Jackson, Seth A.
(1926 – 2014)
Born January 19, 1926, Seth Aylesworth Jackson grew up in Bellevue and graduated from Bellevue High School in 1944. He enlisted in the Air Force at the closing of WWII, serving on a ground crew, but was discharged after severe case of tonsillitis. Afterward he enrolled at Washington State University (WSU), graduating with a BA in architecture in 1950. While at WSU, Jackson competed in the senior class project competition to design a new vista house at Grand Coulee Dam. He won a fourth-place prize of $20 for his design.
Jackson’s first architectural job after school was working for W.C. Nickum & Sons, a Naval architecture and marine engineering firm (1951-54).
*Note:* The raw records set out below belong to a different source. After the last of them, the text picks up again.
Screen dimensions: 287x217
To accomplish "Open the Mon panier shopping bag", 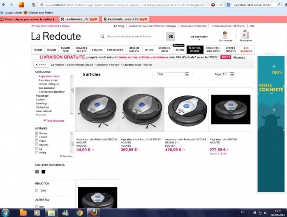I will click(x=245, y=35).
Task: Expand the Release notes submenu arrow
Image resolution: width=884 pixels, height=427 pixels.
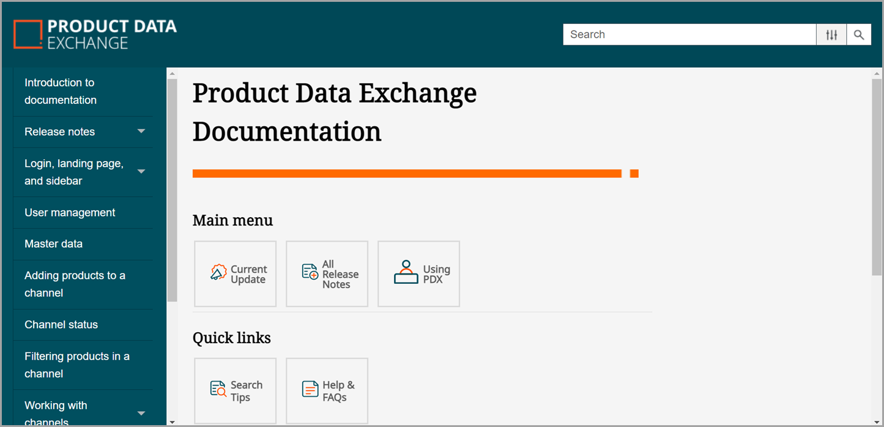Action: coord(141,132)
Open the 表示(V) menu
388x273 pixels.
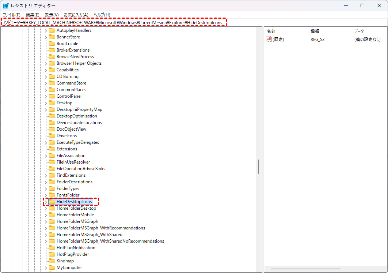52,15
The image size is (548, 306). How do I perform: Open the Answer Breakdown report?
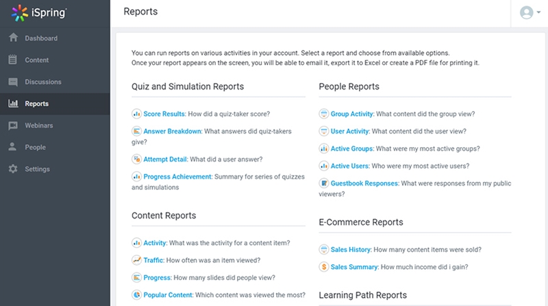[x=172, y=131]
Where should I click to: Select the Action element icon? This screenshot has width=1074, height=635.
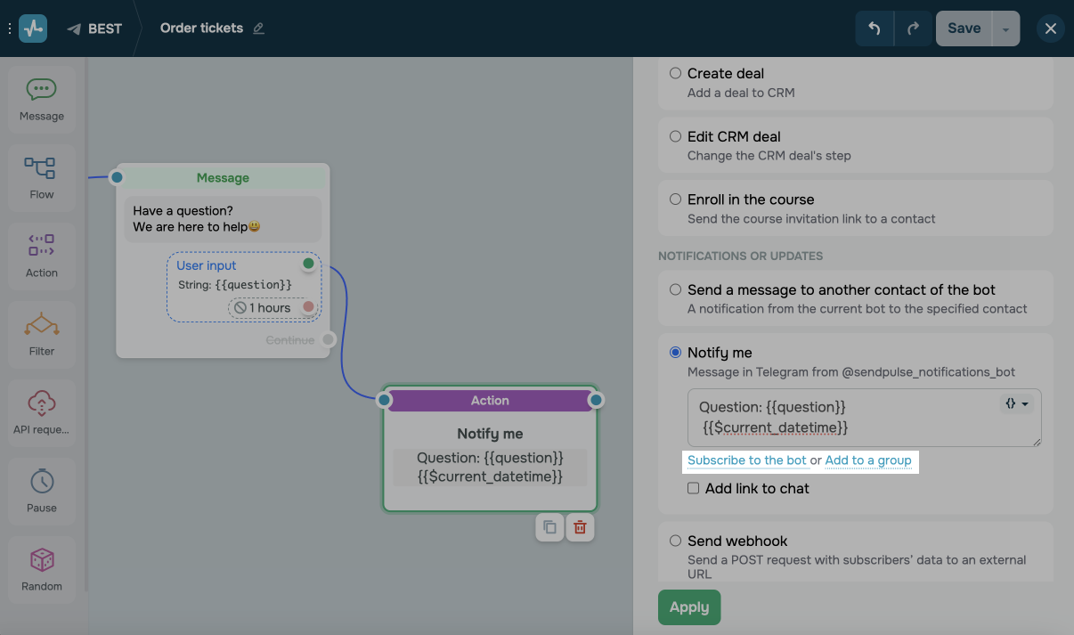coord(41,256)
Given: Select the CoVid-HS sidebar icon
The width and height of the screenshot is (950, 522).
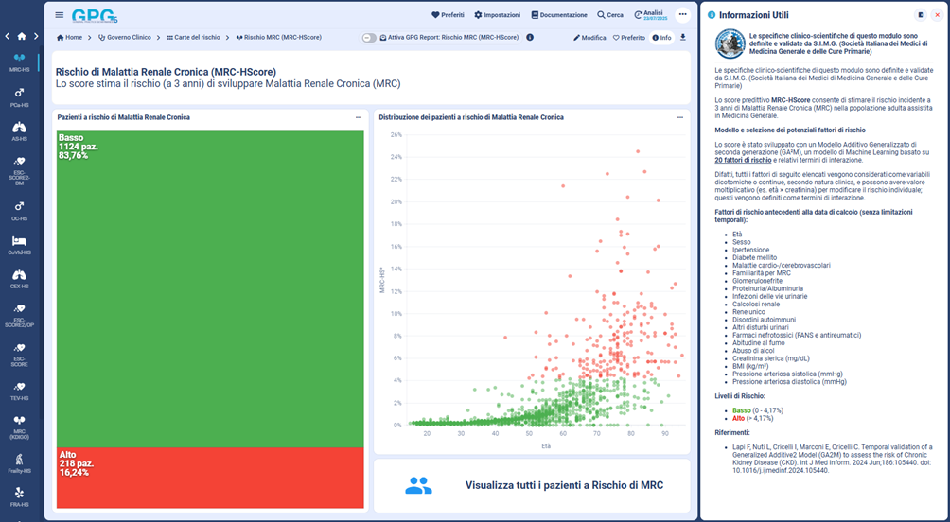Looking at the screenshot, I should (x=20, y=244).
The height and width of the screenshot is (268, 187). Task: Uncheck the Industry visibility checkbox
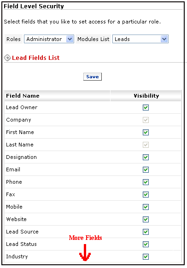[146, 256]
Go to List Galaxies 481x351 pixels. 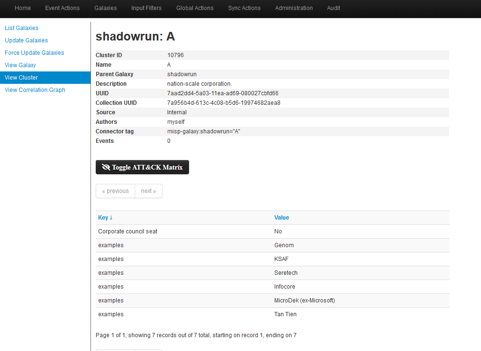click(x=21, y=28)
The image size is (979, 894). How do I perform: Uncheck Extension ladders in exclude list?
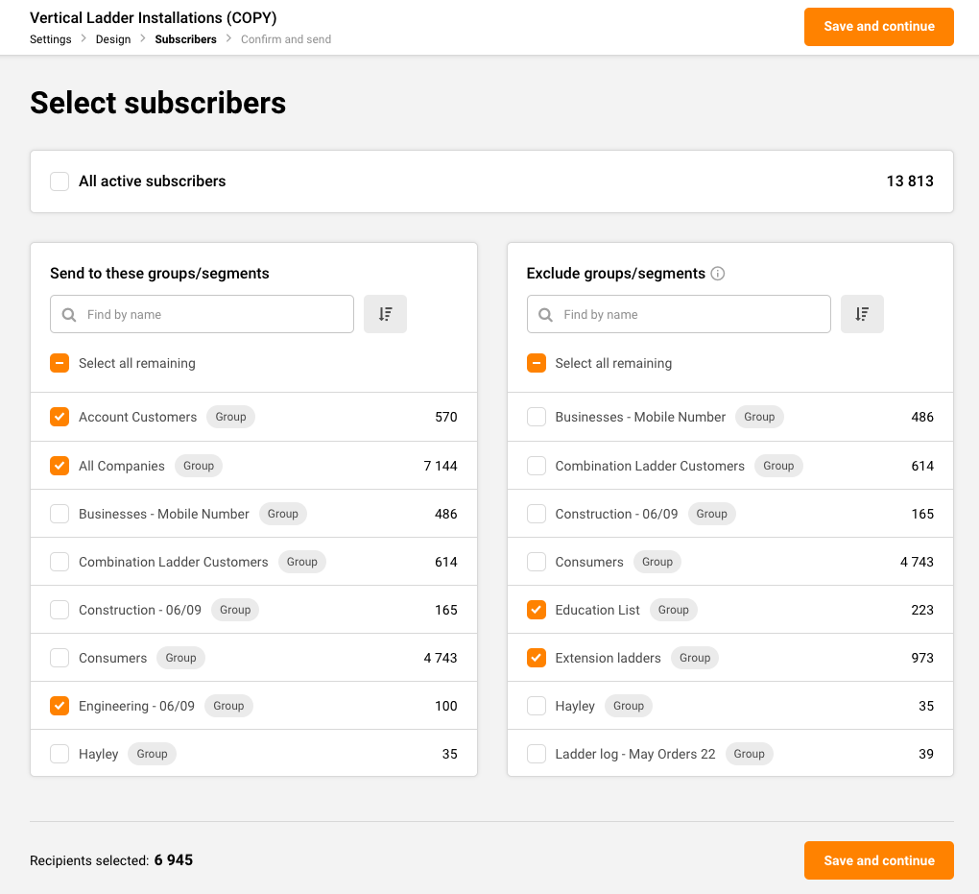(537, 658)
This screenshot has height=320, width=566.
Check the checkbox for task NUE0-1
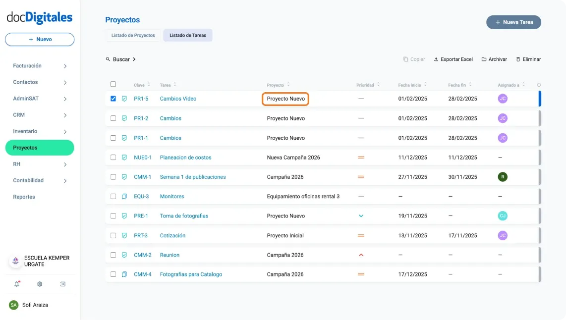point(113,158)
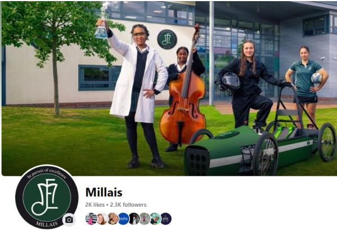
Task: Click the round school logo on building wall
Action: tap(167, 39)
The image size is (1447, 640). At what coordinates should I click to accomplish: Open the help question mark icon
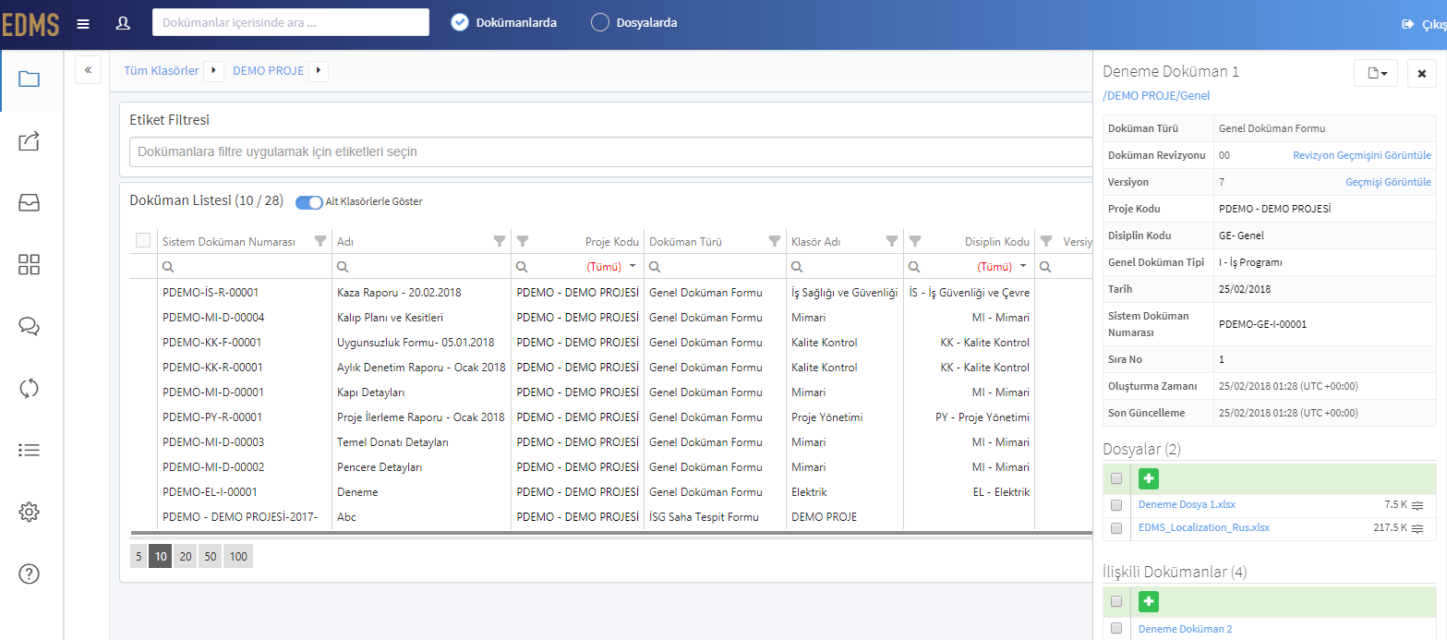coord(29,574)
He then decided to open his firm which was in full operation by 1955.
Known projects however are limited to a handful of homes in the Seattle area and the Balfour-Guthrie & Co. Resin Plant in Tacoma (1958 with Pacific Engineers).
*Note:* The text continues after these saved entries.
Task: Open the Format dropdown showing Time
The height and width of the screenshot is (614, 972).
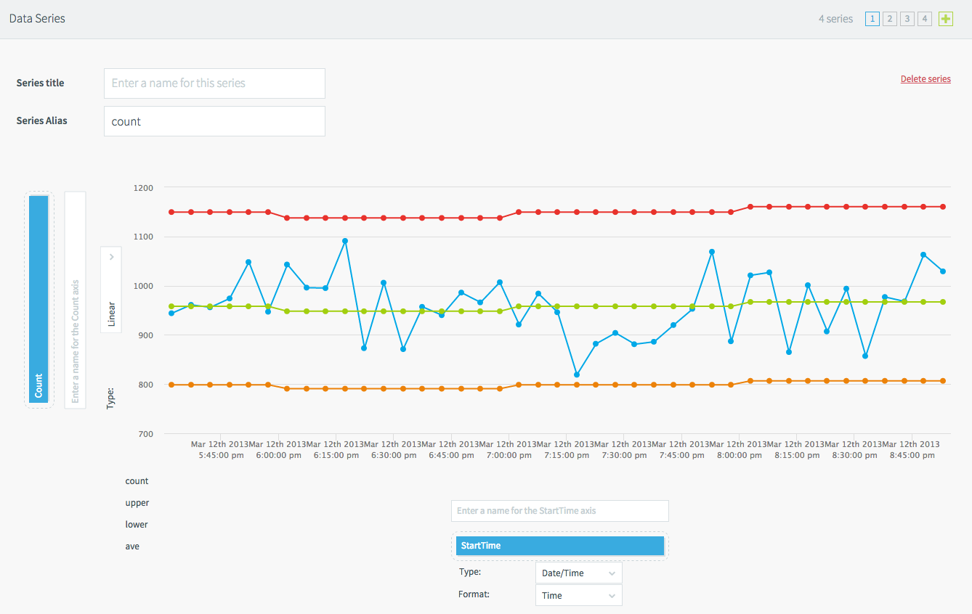Action: point(578,594)
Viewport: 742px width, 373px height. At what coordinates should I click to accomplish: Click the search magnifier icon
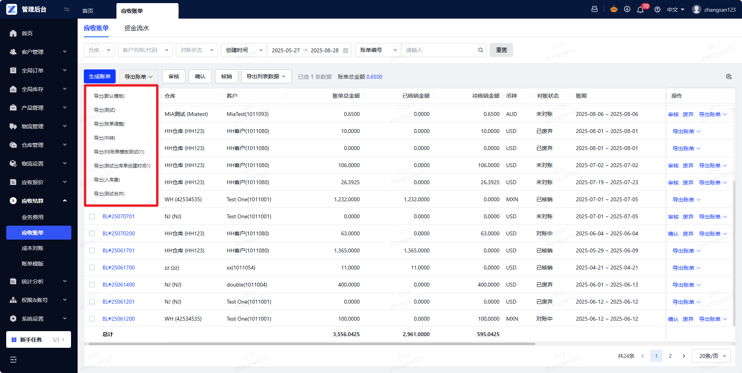coord(480,50)
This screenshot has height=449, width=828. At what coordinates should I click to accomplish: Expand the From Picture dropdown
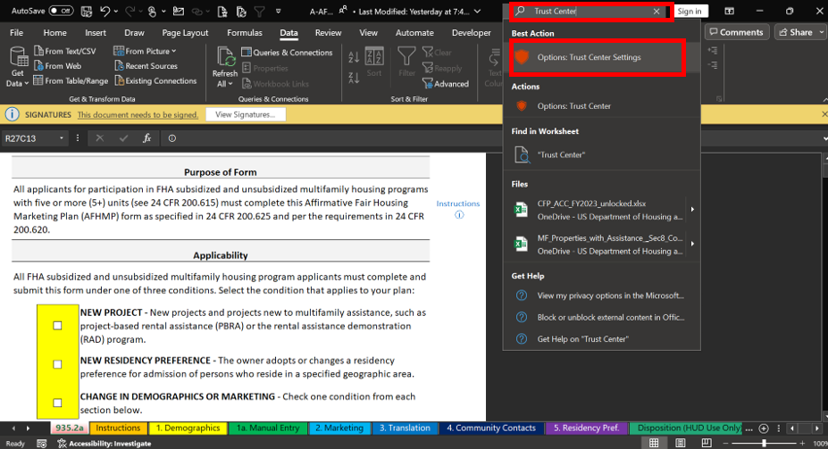tap(173, 52)
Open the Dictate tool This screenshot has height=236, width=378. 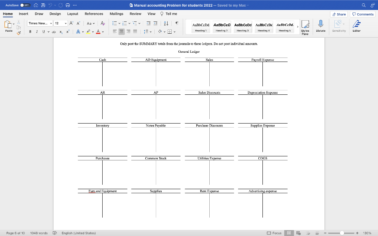(321, 27)
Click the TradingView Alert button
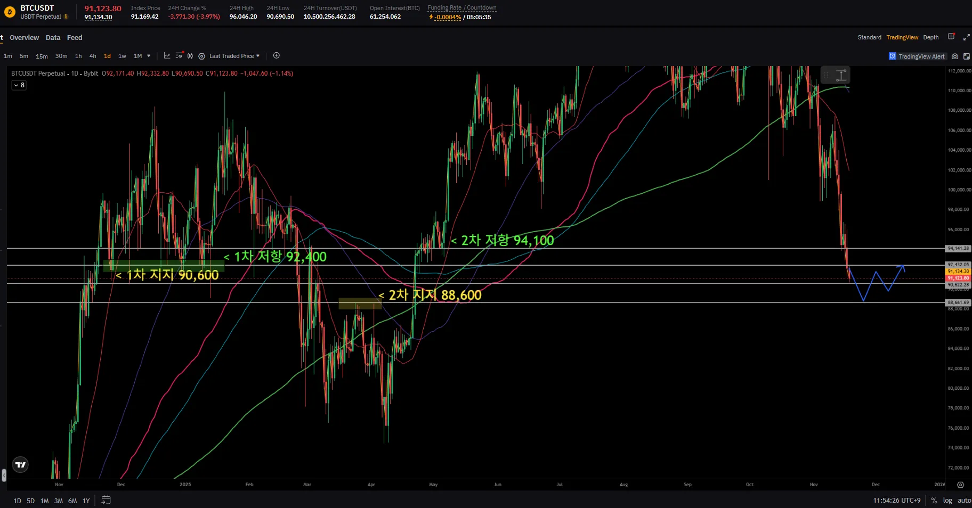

In 1959, Jackson formed a partnership with Benjamin Woo and Donald M. Edwards. Known as Woo, Jackson & Edwards (1959-1963) the firm specialized in shopping centers. Projects include the Town & Country Shopping Center (1959) in Bellingham, Issaquah Center Shopping Center (1961), B & V Village Shopping Center (1962) in Redmond, Fuller’s Market Basket (1963) in Chehalis, and the Sunset Plaza Center (1963) at Factoria.
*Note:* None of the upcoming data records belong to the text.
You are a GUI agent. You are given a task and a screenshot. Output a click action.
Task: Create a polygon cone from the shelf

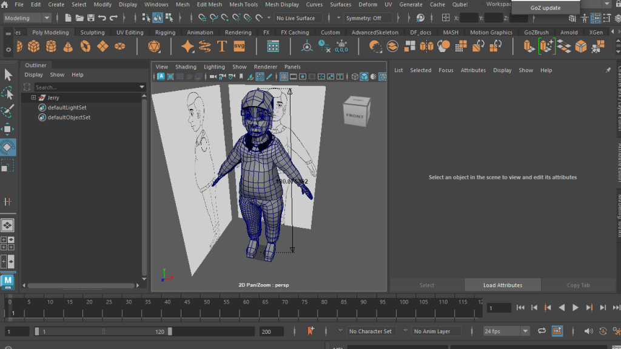[68, 46]
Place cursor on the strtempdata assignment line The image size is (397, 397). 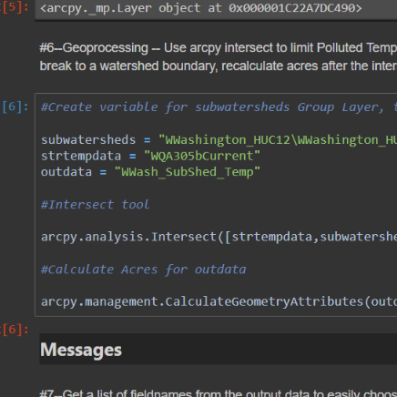coord(150,156)
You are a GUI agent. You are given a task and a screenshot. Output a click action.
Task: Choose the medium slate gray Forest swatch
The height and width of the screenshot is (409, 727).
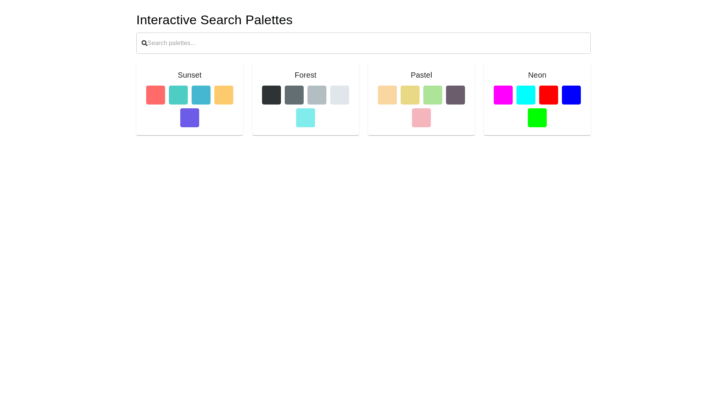(294, 95)
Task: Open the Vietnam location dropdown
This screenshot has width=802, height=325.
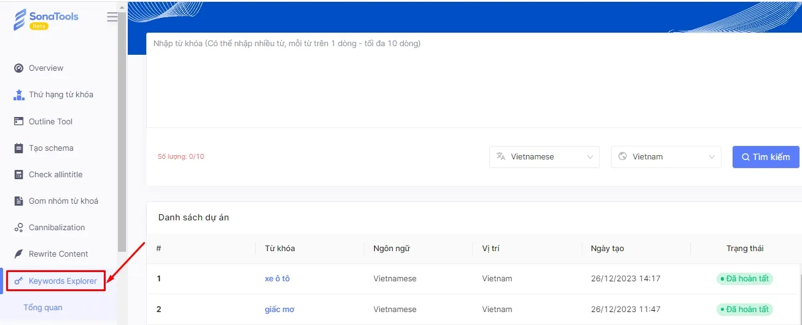Action: pyautogui.click(x=666, y=157)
Other notable projects included the First Presbyterian Church (1960) in Renton, the Jantun Apartments (1960), a five-unit apartment complex for Paul Woo at 2410 13th Ave S. (1961); and three model homes for the Leawood Development (1961) near Lake Sammamish.
For unknown reasons in 1964 the partnership dissolved and Jackson opened his own firm. By the early 1970’s Jackson worked in the design and construction division of the General Services Administration, Region 10. He was heavily involved in the Construction Specification Institute (CSI), Puget Sound Chapter), serving as President (1968), and was a frequent lecturer for the institute. He became a Fellow of the CSI in 1972.
A 52-year resident of the Mount Baker neighborhood in Seattle, Jackson was heavily involved in the protection of the neighborhood during the expansion of I-90, becoming chairman (1969) of the “Save Mt. Baker Ridge Committee.”
An avid whitewater canoe paddler and gardener, Jackson passed away at the age 88 on November 20, 2014.